At least one of two things should happen to warn that an official US recession is about to begin. One is a decline in the ISM Manufacturing New Orders Index (NOI) to below 48 and the other is a reversal of the yield curve’s trend from flattening/inverting to steepening. For all intents and purposes the first signal triggered in July-2022 when the NOI dropped to 48, whereas the second signal probably won’t trigger until the first half of next year.

The following monthly chart shows that the NOI dropped to a cycle low of 47.1 in September-2022, ticked up in October and returned to its cycle low in November, leaving the message unchanged. The NOI is signalling that a recession has started or will start soon.

The following chart also shows that the NOI dropped below 40 during the recession period of the early-2000s and dropped below 30 during the 2007-2009 Global Financial Crisis and the 2020 COVID lockdowns. We expect that it will drop below 30 next year.

The first of the two daily charts displayed below shows that the 10yr-2yr yield spread, our favourite yield curve indicator, plunged well into negative (inverted) territory during July and remains there.
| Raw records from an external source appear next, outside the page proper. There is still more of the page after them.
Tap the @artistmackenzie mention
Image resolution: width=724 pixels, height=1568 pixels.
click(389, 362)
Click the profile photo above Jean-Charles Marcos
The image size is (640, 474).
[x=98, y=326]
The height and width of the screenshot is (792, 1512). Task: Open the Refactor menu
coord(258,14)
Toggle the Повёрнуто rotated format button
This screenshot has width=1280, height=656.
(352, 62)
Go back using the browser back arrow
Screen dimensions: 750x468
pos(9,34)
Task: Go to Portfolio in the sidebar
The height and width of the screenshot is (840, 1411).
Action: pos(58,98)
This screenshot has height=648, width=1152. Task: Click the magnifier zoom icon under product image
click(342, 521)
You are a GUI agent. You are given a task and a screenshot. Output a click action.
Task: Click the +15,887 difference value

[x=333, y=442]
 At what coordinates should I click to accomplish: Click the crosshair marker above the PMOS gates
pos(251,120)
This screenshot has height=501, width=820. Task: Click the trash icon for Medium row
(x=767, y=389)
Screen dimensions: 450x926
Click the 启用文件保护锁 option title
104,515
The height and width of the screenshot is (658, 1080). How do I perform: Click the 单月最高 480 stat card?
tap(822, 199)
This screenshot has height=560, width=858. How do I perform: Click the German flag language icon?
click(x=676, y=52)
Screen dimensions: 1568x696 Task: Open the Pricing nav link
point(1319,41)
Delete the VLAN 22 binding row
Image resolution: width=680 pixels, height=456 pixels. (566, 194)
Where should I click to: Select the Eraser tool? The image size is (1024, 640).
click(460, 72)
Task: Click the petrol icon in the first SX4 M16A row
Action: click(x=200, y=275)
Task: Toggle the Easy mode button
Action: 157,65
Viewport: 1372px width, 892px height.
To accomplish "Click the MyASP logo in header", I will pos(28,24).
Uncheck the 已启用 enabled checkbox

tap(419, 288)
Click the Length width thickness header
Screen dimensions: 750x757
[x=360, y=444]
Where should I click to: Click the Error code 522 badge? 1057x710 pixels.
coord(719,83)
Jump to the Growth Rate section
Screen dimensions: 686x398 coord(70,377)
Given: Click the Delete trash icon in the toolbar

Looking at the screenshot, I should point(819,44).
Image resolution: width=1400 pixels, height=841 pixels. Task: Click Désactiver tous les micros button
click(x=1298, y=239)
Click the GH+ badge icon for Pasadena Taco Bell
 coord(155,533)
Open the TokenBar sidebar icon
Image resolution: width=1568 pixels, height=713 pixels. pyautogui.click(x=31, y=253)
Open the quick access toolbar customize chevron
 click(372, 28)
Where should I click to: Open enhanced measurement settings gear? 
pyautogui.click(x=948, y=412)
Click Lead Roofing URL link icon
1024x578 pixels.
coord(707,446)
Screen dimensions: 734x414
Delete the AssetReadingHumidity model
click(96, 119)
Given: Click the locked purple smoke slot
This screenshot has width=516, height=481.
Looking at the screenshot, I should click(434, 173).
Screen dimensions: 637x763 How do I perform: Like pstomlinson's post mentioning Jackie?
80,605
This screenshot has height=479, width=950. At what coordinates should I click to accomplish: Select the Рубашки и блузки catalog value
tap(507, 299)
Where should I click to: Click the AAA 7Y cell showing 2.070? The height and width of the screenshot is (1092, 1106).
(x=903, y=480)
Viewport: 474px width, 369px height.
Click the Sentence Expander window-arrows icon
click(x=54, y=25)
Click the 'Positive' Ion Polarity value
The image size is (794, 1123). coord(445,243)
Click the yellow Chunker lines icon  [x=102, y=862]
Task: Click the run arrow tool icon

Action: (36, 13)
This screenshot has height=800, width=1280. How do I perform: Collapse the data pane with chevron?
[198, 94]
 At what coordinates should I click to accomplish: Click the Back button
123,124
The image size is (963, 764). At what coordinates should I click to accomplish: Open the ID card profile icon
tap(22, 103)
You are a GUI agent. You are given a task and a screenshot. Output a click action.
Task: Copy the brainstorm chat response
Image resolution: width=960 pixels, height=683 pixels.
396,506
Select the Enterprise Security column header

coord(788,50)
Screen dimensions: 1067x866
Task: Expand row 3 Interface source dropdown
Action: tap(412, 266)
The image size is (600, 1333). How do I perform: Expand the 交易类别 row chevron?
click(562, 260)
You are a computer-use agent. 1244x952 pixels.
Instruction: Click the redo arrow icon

The second chart shows that the 10yr-3mth yield spread, which apparently is the Fed’s favourite yield curve indicator, finally followed suit over the past two months and is now as far into inverted territory as the 10yr-2yr spread.

One of our consistent messages over the past few months has been that a more extreme inversion of the US yield curve would occur before there was a major reversal to steepening. There were two reasons for this. First, the monetary inflation rate (the primary driver of the yield curve) was set to remain in a downward trend until at least early-2023. Second, it was likely that declining inflation expectations would put downward pressure on yields at the long end while the Fed’s rate-hiking campaign supported yields at the short end. For these reasons, we wrote over the past few months that by early 2023 both the 10yr-2yr and 10yr-3mth spreads could be 100 basis points into negative (inverted) territory.

As recently as two months ago our speculation that the 10yr-2yr and 10yr-3mth spreads would become inverted to the tune of 100 basis points (1.00%) by early-2023 looked extreme, especially since the 10yr-3mth spread was still above zero at the time. With both of these spreads now having become inverted by around 80 basis points, that’s no longer the case.

We doubt that the aforementioned yield spreads will move significantly more than 100 basis points into negative territory, because we expect that during the first quarter of next year economic reality (extreme weakness in the economic statistics and the stock market) will hit the Fed like a ton of bricks. This should bring all monetary tightening efforts to an abrupt end, causing interest rates at the short end to start falling faster than interest rates at the long end, that is, causing the yield curve to begin a major steepening trend.

Our conclusion over the past four months has been that the US economy had commenced a recession or would do so in the near future. Due to recent up-ticks in some coincident and lagging economic indicators, we now think that the first quarter of 2023 is the most likely time for the official recession commencement.